**TÂCHES À RÉALISER:**
1. D'après le passage fourni, par quoi le philosophe ancien se soutenait-il ? Énumérez tout ce qui est cité.
2. Selon le passage fourni, quel était le but de Pascal ?
3. Recopiez du passage fourni tout ce qui va de « Diogene est l’exemple » jusqu'à « ses inclinations vertueuses. ».

**PASSAGE FOURNI:**
========================================================================
Diogene est l’exemple le plus célebre de l’extravagance philosophique ; cherchons parmi les modernes quelqu’un qu’on puisse lui comparer ; nous ne dégraderons pas le nom d’un philosophe en lui comparant les Dominique & les Ignace, ou tel autre moine canonisé, comparons donc Diogene avec Pascal, qui avoit comme lui du génie & des talens, qui peut-être eût eu de la vertu, s’il eût fait usage de ses inclinations vertueuses.

Diogene par sa conduite s’efforçoit de se rendre un être aussi indépendant qu’il étoit possible, & de concentrer en lui-même tous ses besoins, ses desirs & ses plaisirs. Le but de Pascal étoit de songer continuellement à sa dépendance, & de ne jamais perdre de vue ses besoins. Le philosophe ancien se soutenoit par La fierté, son ostentation, son orgueil & par l’idée de sa supériorité sur les autres hommes. Le philosophe moderne faisoit profession d’humilité & d’abjection : il estimoit la haine & le mépris de soi-même, & tâchoit, autant qu’il étoit en lui, d’acquérir ces vertus prétendues. Les austérités du Grec tendoient à l’endurcir & à le rendre insensible à la douleur, au-lieu que le François pratiquoit les siennes pour l’amour d’elles-mêmes, & dans la vue de se tourmenter le plus qu’il étoit possible. Le philosophe se livroit à la débauche la plus sale, même en public ; le saint se refusoit les plaisirs les plus innocens, même en particulier. Le premier s’imaginoit que l’amitié l’obligeoit de railler ses amis, de les blâmer de les reprendre durement. Le dernier travailloit à étouffer les sentimens de la nature & du sang, & à se défaire de toute sorte d’humanité & de bienveillance pour ses ennemis. Diogene exerçoit son esprit satirique, contre toute superstition, c’est-à-dire, contre toutes les religions établies de son tems ; il soutenoit la mortalité de l’ame : il paroît avoir eu des sentimens très-impies sur la providence. Pascal étoit l’esclave des préjugés & des superstitions les plus ridicules ; un mépris souverain pour cette vie, comparée avec celle de l’autre monde, étoit la base de sa conduite.
========================================================================
**ITEMS FOURNIS:**

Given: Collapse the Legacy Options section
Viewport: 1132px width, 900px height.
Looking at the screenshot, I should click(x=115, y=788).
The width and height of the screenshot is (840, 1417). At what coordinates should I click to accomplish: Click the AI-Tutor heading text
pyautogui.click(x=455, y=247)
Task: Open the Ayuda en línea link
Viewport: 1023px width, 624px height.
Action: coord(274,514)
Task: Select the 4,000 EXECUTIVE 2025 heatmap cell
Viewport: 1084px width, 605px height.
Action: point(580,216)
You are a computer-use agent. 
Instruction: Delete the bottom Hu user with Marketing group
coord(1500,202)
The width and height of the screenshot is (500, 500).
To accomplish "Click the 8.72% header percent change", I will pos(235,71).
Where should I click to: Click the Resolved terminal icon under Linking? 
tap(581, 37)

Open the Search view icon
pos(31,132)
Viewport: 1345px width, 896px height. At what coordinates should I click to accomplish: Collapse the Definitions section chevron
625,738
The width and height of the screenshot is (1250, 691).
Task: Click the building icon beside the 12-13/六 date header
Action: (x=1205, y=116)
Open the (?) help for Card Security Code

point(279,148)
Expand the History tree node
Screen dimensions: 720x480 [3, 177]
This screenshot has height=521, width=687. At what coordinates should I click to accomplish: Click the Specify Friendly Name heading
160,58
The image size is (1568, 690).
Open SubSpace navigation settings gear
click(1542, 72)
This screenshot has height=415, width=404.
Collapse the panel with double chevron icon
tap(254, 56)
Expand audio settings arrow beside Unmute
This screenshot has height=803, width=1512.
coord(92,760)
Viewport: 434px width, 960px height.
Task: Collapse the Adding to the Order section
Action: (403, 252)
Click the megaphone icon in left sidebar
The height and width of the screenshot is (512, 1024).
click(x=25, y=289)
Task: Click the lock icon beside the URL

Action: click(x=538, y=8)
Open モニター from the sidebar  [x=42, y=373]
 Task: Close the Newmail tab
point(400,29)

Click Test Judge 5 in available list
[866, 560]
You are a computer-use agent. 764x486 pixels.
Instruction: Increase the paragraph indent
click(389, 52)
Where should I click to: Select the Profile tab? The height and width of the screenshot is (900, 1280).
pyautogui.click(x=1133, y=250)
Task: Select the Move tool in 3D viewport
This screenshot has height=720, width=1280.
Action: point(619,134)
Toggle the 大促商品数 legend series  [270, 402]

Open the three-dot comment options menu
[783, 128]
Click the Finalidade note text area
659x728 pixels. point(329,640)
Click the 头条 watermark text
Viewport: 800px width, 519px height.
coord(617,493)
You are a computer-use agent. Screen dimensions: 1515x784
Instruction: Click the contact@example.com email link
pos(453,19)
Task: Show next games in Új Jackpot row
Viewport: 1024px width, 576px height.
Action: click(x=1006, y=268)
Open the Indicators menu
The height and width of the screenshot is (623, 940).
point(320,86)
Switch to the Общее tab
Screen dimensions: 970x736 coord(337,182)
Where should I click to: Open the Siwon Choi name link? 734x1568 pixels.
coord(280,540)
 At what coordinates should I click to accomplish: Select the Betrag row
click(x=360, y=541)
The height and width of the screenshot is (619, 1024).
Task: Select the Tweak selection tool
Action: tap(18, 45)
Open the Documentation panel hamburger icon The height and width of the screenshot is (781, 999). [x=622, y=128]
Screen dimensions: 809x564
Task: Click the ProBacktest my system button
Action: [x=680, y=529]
========================================================================
**RÉPONSES PAR TÂCHE:**
1. La fierté, son ostentation, son orgueil et l'idée de sa supériorité sur les autres hommes.

2. Songer continuellement à sa dépendance et ne jamais perdre de vue ses besoins.

3.
Diogene est l’exemple le plus célebre de l’extravagance philosophique ; cherchons parmi les modernes quelqu’un qu’on puisse lui comparer ; nous ne dégraderons pas le nom d’un philosophe en lui comparant les Dominique & les Ignace, ou tel autre moine canonisé, comparons donc Diogene avec Pascal, qui avoit comme lui du génie & des talens, qui peut-être eût eu de la vertu, s’il eût fait usage de ses inclinations vertueuses.